1. Faktor penerima
Jika seseorang mengobservasi orang lain yang menjadi target sasaran
impresi dan mencoba untuk mengertinya, tidak bisa dipungkiri bahwa pemahaman
menjadi proses kognitif yang akan dipengaruhi oleh karakteristik kepribadian
seorang pengamat. Di antara karakteristik kepribadian utama itu ialah konsep diri,
nilai dan sikap, pengalaman di masa lampau, serta harapan-harapan yang terdapat
dalam diri.
Seseorang yang mempunyai konsep diri (self concept) tinggi dan selalu
merasa secara mental dalam keadaan sehat, cenderung melihat orang lain dari
sudut tinjauan yang bersifat positif dan juga optimistik, dibandingkan seseorang
yang memiliki konsep diri rendah. Nilai serta sikap seseorang tidak lagi memberi
sumbangan untuk pendapat seseorang tentang orang lain. Orang yang memegang
teguh nilai dan juga sikap otoritarian tentu akan memiliki persepsi sosial yang
berbeda dengan orang yang memegang nilai serta sikap moderat. Pengalaman di
masa lalu sebagai bagian dasar informasi juga dapat menentukan pembentukan
persepsi seseorang. Harapan-harapan sering kali memberi semacam kerangka
dalam diri seseorang untuk melakukan penilaian terhadap orang lain ke arah
tertentu.
2. Faktor situasi
Pengaruh situasi dalam proses persepsi sosial dapat dipilih menjadi tiga,
yaitu seleksi, kesamaan, serta organisasi. Secara alamiah, seseorang akan
memusatkan perhatian kepada objek-objek yang mereka suka, dibandingkan
dengan objek-objek yang tidak mereka suka. Proses kognitif semacam itu biasa
disebut dengan seleksi informasi tentang keberadaan suatu obyek, baik yang
bersifat fisik maupun sosial.
Ciri pertama yang bisa menojolkan sebuah kesan kepada diri si penerima
sendiri ialah sebuah keunikan (novelty) terhadap suatu objek. Dalam hal ini, ciri-
ciri unik yang terdapat di dalam diri seseorang merupakan salah satu aspek
penting yang bisa menjadi salah satu faktor orang lain merasa tertarik untuk
memusatkan perhatiannya. Orang yang mempunyai ciri-ciri yang relatif berbeda
dari orang lain pada umumnya lebih mudah untuk dipersepsi keberadaanya.
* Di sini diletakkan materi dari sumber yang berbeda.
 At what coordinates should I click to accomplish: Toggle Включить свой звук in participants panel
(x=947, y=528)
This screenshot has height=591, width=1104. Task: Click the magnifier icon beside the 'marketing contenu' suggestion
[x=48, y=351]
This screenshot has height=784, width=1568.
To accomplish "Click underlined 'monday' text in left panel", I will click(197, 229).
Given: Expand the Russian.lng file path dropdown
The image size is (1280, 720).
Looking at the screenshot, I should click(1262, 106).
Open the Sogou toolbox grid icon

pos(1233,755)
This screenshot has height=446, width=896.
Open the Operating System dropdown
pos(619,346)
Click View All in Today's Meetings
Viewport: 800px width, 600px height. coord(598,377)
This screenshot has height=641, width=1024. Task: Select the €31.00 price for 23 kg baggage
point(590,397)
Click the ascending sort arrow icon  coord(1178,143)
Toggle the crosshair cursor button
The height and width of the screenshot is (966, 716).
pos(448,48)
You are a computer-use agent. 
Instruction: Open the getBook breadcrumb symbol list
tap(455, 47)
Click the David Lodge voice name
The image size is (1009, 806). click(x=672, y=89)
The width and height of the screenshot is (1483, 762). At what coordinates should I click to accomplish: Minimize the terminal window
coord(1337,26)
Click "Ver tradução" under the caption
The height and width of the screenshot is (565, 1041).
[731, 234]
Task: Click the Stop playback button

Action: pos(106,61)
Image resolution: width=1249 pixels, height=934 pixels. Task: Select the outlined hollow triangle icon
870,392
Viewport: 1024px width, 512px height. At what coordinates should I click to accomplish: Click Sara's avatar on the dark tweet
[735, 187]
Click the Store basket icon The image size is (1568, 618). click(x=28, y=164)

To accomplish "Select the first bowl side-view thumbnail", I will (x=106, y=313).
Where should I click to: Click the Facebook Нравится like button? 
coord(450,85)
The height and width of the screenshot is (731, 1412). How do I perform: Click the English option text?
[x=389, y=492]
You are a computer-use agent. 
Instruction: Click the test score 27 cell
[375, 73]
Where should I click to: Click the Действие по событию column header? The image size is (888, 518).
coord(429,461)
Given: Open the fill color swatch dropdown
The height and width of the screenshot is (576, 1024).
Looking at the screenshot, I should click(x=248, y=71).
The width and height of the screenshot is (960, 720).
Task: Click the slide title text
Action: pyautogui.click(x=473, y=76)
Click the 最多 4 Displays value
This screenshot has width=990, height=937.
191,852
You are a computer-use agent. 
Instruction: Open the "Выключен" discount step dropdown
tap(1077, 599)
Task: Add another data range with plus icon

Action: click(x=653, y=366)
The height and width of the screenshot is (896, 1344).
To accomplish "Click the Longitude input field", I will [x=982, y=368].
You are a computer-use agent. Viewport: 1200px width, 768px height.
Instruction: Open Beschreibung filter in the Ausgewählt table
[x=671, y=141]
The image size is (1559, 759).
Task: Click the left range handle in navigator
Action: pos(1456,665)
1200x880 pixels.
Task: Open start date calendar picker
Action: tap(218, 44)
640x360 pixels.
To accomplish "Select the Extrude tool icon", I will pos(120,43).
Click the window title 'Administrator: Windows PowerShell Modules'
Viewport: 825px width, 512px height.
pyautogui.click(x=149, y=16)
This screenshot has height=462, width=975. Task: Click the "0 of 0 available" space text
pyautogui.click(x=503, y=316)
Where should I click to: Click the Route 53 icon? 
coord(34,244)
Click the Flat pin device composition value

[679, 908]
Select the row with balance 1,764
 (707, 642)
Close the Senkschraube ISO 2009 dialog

Sebagai contoh, seorang ibu pasti lebih mudah untuk mengenali teman anaknya
yang berambut plontos, dibandingkan dengan teman anaknya yang memiliki
rambut cepak rapih seperti anggota militer.
Ciri yang kedua yaitu kekontrasan. Seseorang pasti akan lebih mudah
dipersepsi oleh orang lain terutama jika ia mempunyai sebuah karakteristik yang
berbeda dibanding dengan lingkungan fisik maupun lingkungan sosialnya. Misal,
seseorang yang berkulit hitam pasti akan lebih mudah dikenali dilingkungan yang
umumnya ditempati oleh orang-orang yang berkulit putih.
Ciri ketiga ialah ukuran dan juga intensitas yang terdapat di dalam diri dari
suatu objek. Dalam konteks ini, seorang Ratu dunia (Miss World) dengan ukuran
fisik tertentu serta paras yang menarik tentu akan lebih mudah menimbulkan
kesan yang lebih kepada orang lain dibandingkan jika seseorang tersebut melihat
gadis-gadis pada umumnya.
Ciri yang terakhir yaitu kedekatan (prosimity) suatu objek dengan latar
belakang sosial orang lain. Orang-orang yang berada didalam suatu departemen
tertentu akan cenderung untuk dikelompokkan sebagai seseorang yang memiliki
ciri-ciri yang sama karena hubungan dekat di antara mereka, misalnya orang-
orang yang bekerja menjadi dosen di fakultas ekonomi dapat dikelompokkan
sebagai orang yang memiliki sifat ekonomis ataupun efesien serta efektif seperti
para lulusan dari fakultas ekonomi pada umumnya.